Refer when low VA can be proved from a single VA test (4-5years) – e.g. the UK model:

– Only children with actual low vision receive treatment

– Amblyopia and everyday low vision remain the target conditions

– Mild, non-amblyogenic conditions will not be referred and so only be treated as they present later

– Low cost – fewer referrals, high PPV for the target condition

– Treatment for genuinely amblyopic children may not start until later in the critical period, so outcomes may be marginally worse, but are marginally worse outcomes significant to an individual’s functional or quality of life, or at a population level?
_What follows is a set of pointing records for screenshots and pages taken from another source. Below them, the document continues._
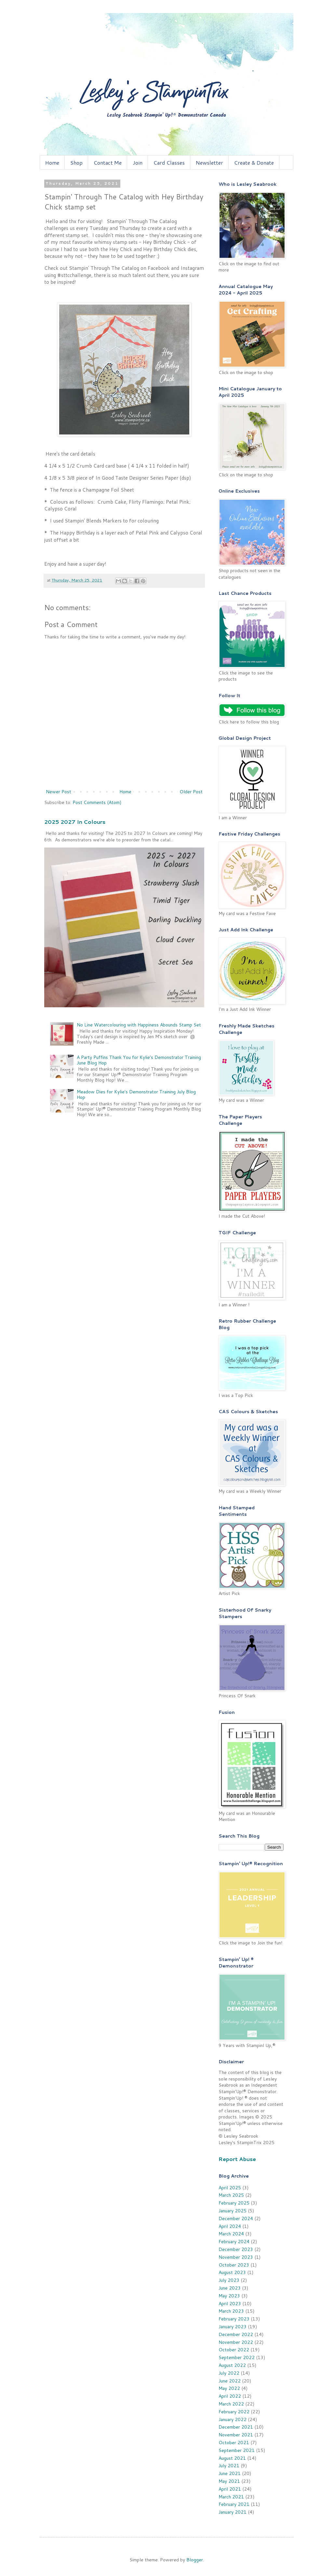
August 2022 (232, 2365)
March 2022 (231, 2404)
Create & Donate (254, 162)
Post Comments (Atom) (97, 802)
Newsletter (209, 162)
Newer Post (58, 791)
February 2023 (234, 2319)
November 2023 (236, 2257)
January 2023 (232, 2326)
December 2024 (236, 2218)
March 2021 (231, 2497)
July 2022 (229, 2373)
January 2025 (232, 2210)
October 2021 (234, 2442)
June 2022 (230, 2381)
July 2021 (229, 2465)
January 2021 (232, 2512)
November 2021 (236, 2434)
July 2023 (229, 2280)
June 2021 (230, 2473)
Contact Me (108, 162)
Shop (76, 162)
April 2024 (230, 2226)
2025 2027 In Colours (74, 821)
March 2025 (231, 2195)
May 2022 (229, 2388)
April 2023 (230, 2303)
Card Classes (169, 162)
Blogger (194, 2560)
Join (137, 162)
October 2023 (234, 2265)
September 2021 (237, 2450)
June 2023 (230, 2288)
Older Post (191, 791)
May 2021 (229, 2481)
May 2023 (229, 2296)
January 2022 (232, 2419)
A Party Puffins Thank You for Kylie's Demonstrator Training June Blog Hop (139, 1060)
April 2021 (230, 2489)
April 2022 (230, 2396)
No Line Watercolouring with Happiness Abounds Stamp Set (139, 1025)
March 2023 (231, 2311)
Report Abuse (237, 2159)
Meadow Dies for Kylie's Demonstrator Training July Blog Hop (136, 1094)
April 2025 (230, 2187)
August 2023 (232, 2272)
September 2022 (237, 2357)
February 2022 (234, 2411)
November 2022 (236, 2342)
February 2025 (234, 2203)
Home (52, 162)
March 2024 (231, 2233)
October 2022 (234, 2349)
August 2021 (232, 2458)
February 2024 (234, 2241)
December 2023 (236, 2249)
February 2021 (234, 2504)
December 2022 (236, 2334)
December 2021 (236, 2427)
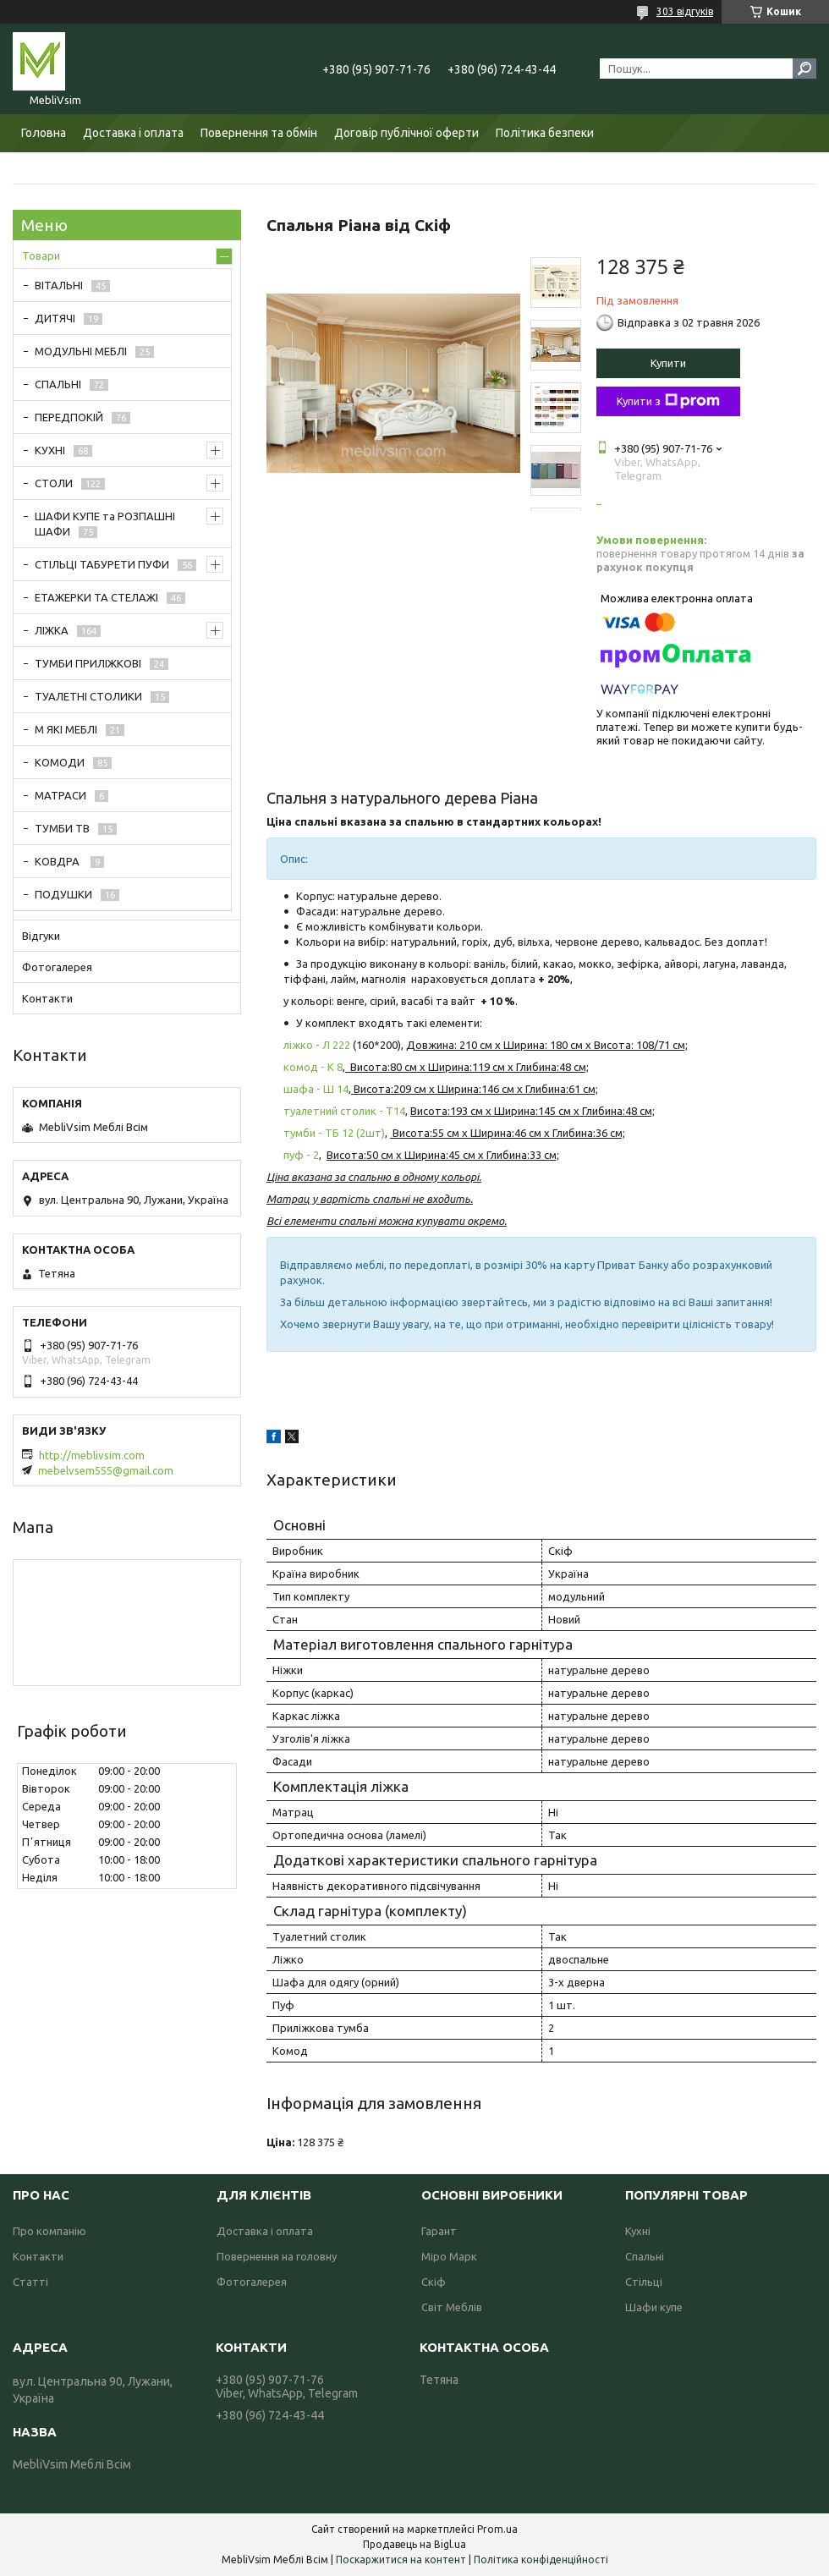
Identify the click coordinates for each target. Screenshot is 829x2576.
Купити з (668, 401)
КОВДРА (58, 861)
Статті (30, 2282)
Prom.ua (497, 2529)
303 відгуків (684, 11)
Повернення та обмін (258, 133)
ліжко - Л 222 (316, 1045)
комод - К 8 (313, 1067)
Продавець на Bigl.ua (414, 2544)
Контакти (47, 998)
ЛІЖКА (52, 630)
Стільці (643, 2282)
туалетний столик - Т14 (344, 1111)
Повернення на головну (277, 2256)
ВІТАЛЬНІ (59, 285)
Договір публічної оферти (406, 133)
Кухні (638, 2231)
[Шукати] (804, 68)
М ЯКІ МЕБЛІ (66, 729)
– Risk of harm rests on these marginally worse outcomes and possible adverse effects of mild conditions

 

OR

 

Refer earlier from risk factor screening (inaccurate VA tests / orthoptic tests / photoscreening at under 4 years) (common in many high-income countries):

– Children who might have low vision receive treatment to mitigate or prevent amblyopia

– Risk factors become the target condition for the screening

– Marginally better amblyopia treatment outcomes

– Conditions other than low vision and amblyopia will be referred and treated (mild refractive errors, non-amblyopic, cosmetically insignificant strabismus, convergence or stereovision defects

– Evidence that these conditions are socially significant is still equivocal

– Once referred, amblyopic  children need more appointments from expensive services and longer treatment and supervision

– Much more expensive – to parents and health services. Are your country and population able and willing to pay for it?

– Risk of harm rests on costs and potential for over-treatment of insignificant conditions.